We know from whole-genome molecular analysis of solid tumors that cancer is a disease at the level of dysregulation of cellular pathways. These pathways provide the targets for “targeted” therapies. In I-SPY 2, this vital pathway information forms the basis for rationalized therapeutic guidance for patient selection, stratification and further exploration to find response-predictive biomarkers.

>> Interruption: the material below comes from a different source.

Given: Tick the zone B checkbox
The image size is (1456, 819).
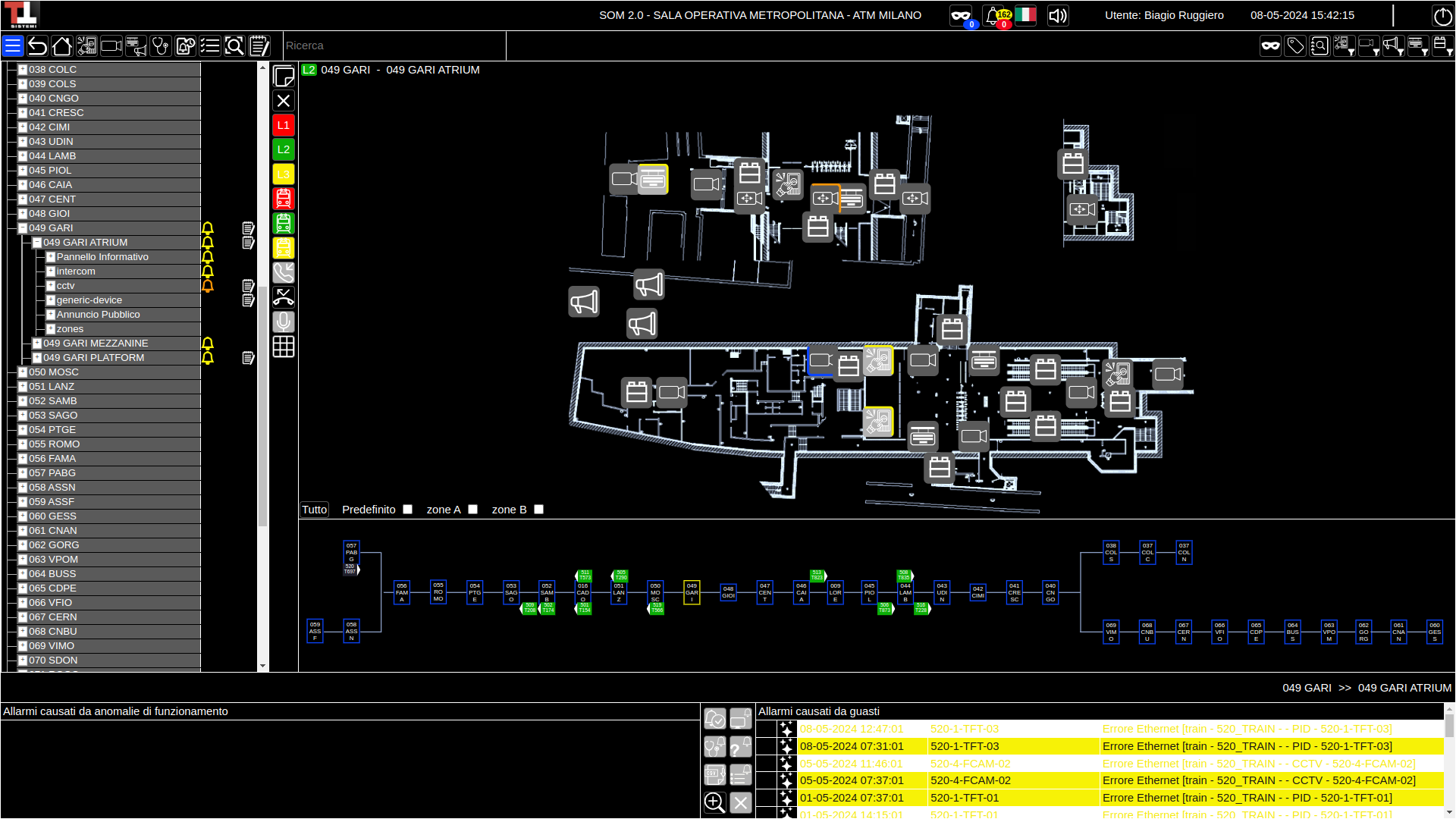Looking at the screenshot, I should (x=539, y=510).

I-SPY 2 investigators use new state-of-the-art technologies to provide a comprehensive overview of gene mutation, gene copy number, gene expression (at mRNA and protein level) and protein phosphorylation of both tumor and normal background tissue and blood. The net impact should be more targeted therapies, developed, tested and approved for the appropriate patient or tumor subgroup. The process and collaborative framework of the trial will allow testing in greatly accelerated time frames and at significantly lower cost, benefiting an ever-growing number of patients across an ever-increasing diversity of cancer types and subtypes.

I-SPY 2 Benefits

I-SPY 2 provides significant benefits for the breast cancer patient, for the FDA and for industry, and it responds to critical problems in clinical research. The goal is to create a new paradigm to:

I-SPY 2 provides significant benefits for the breast cancer patient, for the FDA and for industry, and it responds to critical problems in clinical research. The goal is to create a new paradigm to:

• Dramatically reduce the cost of bringing a drug from discovery to market (or from compound to approval);

• Dramatically reduce the time to conclusive results;

• Dramatically reduce the number of patients needed to enroll in trials—a tenfold reduction for Phase III trials;

• Significantly improve the pace of innovation;

• Significantly improve the success rate of Phase III trials—as high as 85% vs 25-30% historically

• Significantly improve pre-competitive collaboration for applying molecular and protein pathway profiling and imaging in clinical trials;

• Significantly improve the efficiency of drug evaluation and approval in concert with the FDA, and provide support for innovation in regulatory decision-making.

Looking Ahead

I-SPY 2 is a great beginning, and with additional funding the approach can be further expanded. The I-SPY 2 model holds tremendous promise for many  cancers and diseases in addition to breast cancer. It also poses the possibility of moving the adaptive trial concept even further, to the point of adapting within patients once we have identified successful new agent/biomarker pairs.

Given the highly motivated and expert I-SPY 2 Team, existing infrastructure from the original I-SPY 1 TRIAL, adaptive trial design, existing and developing biomarkers, promising investigational cancer drugs and the use of early endpoints to learn what works within months rather than years, this initiative promises to be transformational for women with breast cancer.